• [DATA PROVIDED]

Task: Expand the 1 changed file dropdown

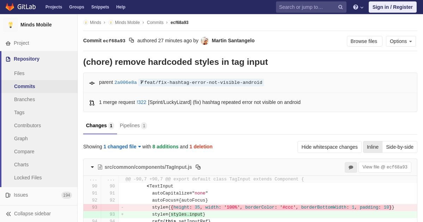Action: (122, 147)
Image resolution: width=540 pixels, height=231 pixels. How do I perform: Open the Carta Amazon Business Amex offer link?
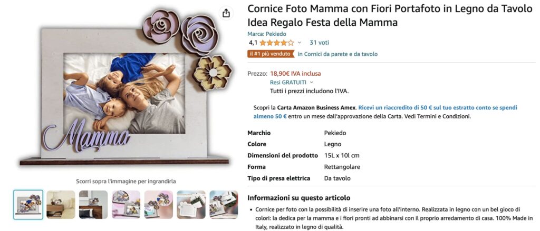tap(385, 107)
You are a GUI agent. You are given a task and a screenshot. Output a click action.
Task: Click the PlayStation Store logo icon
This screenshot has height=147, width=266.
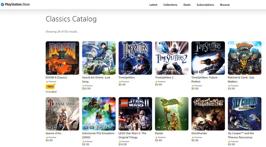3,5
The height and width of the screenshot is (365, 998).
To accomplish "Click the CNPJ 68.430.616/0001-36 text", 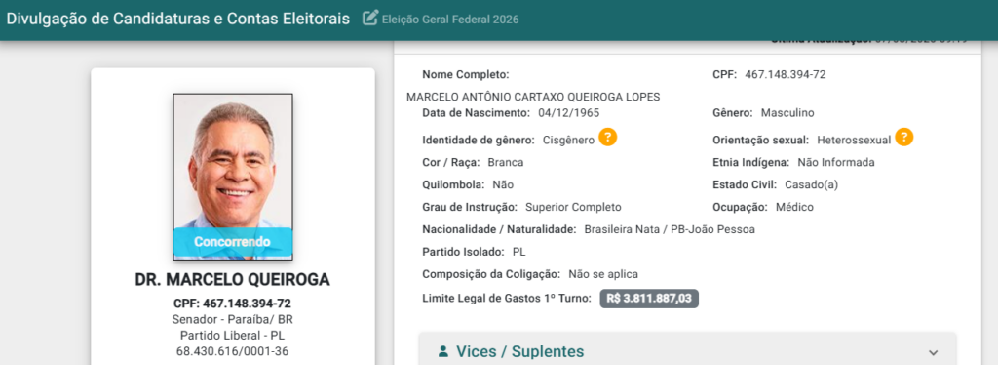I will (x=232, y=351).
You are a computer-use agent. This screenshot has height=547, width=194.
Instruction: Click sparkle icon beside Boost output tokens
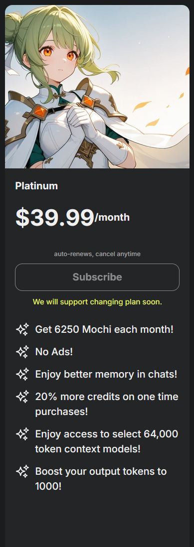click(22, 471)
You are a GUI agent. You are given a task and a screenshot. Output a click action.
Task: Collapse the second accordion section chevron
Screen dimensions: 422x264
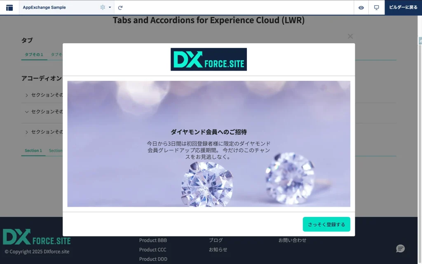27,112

• [YOUR ASSIGNMENT]
An exact copy is needed of every line from the line containing "Instruction: Click sparkle" to the last line of the records; pictures stay out of it.

• [TASK SOLUTION]
Instruction: Click sparkle icon beside Boost output tokens
click(22, 471)
You are a GUI agent. You are given a task and a screenshot. Output a click action.
Task: Collapse the second accordion section chevron
Screen dimensions: 422x264
27,112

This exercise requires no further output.